Tuesday, October 30, 2007

Saving the Transylvania Burger.

An updated version of this story appears here.

This restaurant has closed.

For years, travelers along US 65 heading south to Tallulah have passed by the tiny burg of Transylvania. Truthfully, there's not much to Transylvania -- just an empty elementary school, a nearby prison, a cotton gin, a small community and the Transylvania General Store. Many have stopped in at the General Store for gas or a cold drink under the bat adorned water tower -- and they've discovered a cultural rarity.


They've discovered where baby bats live.


But they've also discovered Transylvania's darkest and most edible secret -- the biggest and best burgers to be found along US 65's North Louisiana corridor.

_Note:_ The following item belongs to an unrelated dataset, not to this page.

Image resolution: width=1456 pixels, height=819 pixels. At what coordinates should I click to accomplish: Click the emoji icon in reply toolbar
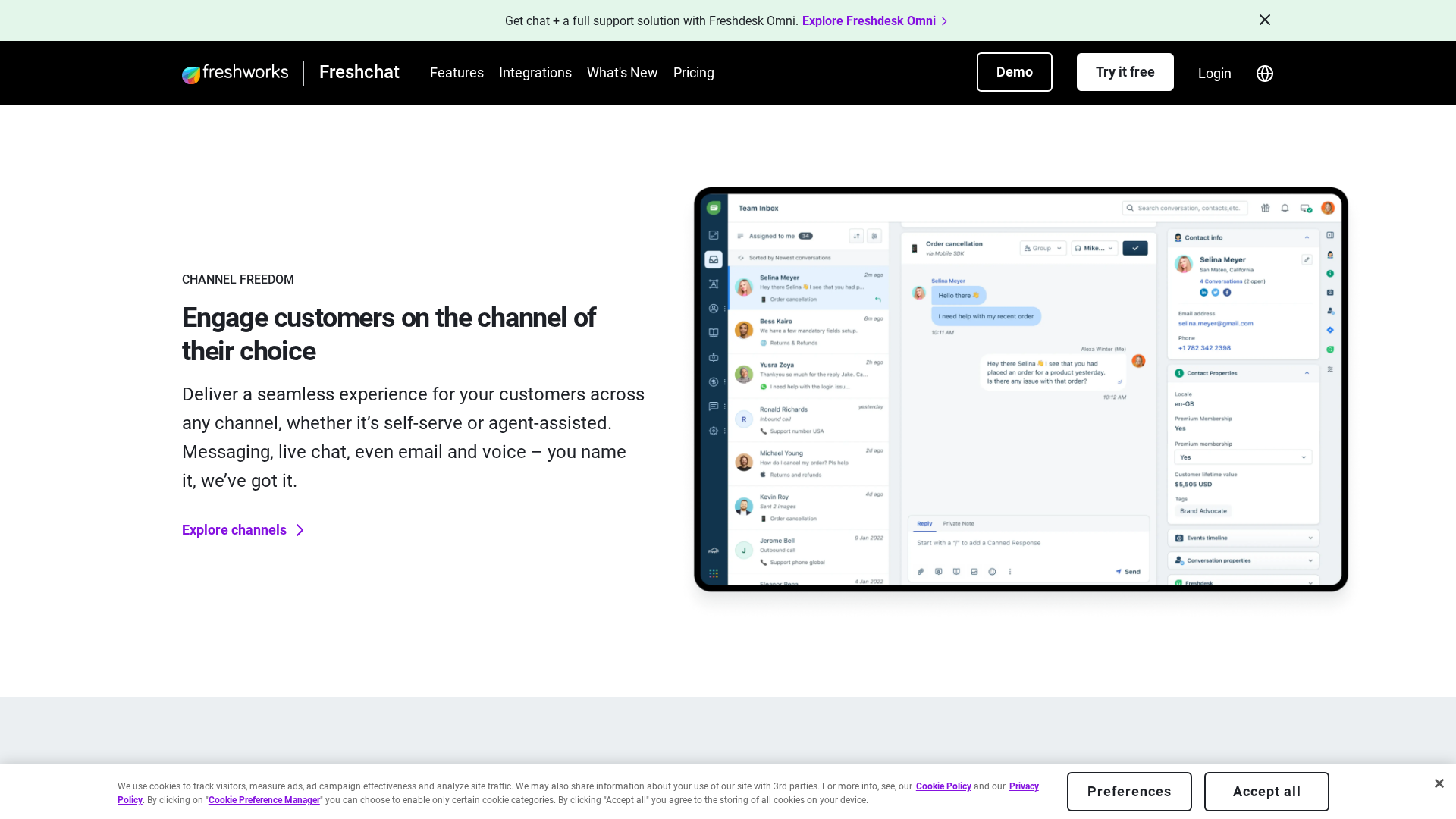[992, 572]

I discovered the great burger about six years ago on a trip back from Jackson, MS. My traveling companion and I hadn't had much to knosh on for breakfast -- the hotel offerings were limited to corn flakes and creamer (no milk!) and we were hongry. We were holding out for Lake Providence and the promise of po-boys at The Dock, but the rumbling in our tummies lead us to pull in early.

And we were surprised to find more than just a general store. Here, you can find fertilizer, diapers, a meat counter, knick knacks, and Aspercreme, all within a few short aisles of each other. But more important, you could find your way back to the counter and order yourself a burger.

Sure, there were other offerings -- fried chicken, pork chops, turnip greens, sausage gravy biscuits. But the burger listing was incredible -- and we were to find, the burgers themselves were quite impressive.

Because this was where you found the Double Dare Outrageous Burger.

That's not to be confused with the double cheeseburger or any of the other available meat-on-a-bun combinations. No, the Double Dare Outrageous Burger was more than a man could eat in a sitting -- or two men, for that matter. It was a thing of beauty -- and for the reasonable price of $10.90, it came with fries and could feed a family of four.

And there was no doubt where the meat came from -- because to create the incredibly large burger, one of the counter girls would yell across the store, and the meat counter guy would bring over a hunk of ground beef in a rubber-gloved mitt, on a styrofoam platter, to be taken and seasoned with just salt and pepper and thrown on the grill.

We learned over the years that if we stopped for lunch, to bring a cooler -- we'd order one burger, cut it into quarters, each munch on a quarter and stick the remaining half in its clamshell box carefully taped up right inside. It was a meal that kept on giving.

The Transylvania General Store had its other delights, too. For one, there were tons of souvenirs -- lots of magnets and aprons with gumbo recipes and notes on how to make the perfect praline, Panola pepper products, T-shirts and coffee mugs that proudly proclaimed you'd been to Transylvania (LA), and oddities of every sort. Just enough stuff to draw your interest while you waited on your burger to cook.

Sadly, though, you can't get the Double Dare Outrageous Burger right now. On a visit in late October, we found the counter quiet in the back. The menu now just lists simple eats like single and double burgers and breakfast biscuits. And it isn't open on Sunday.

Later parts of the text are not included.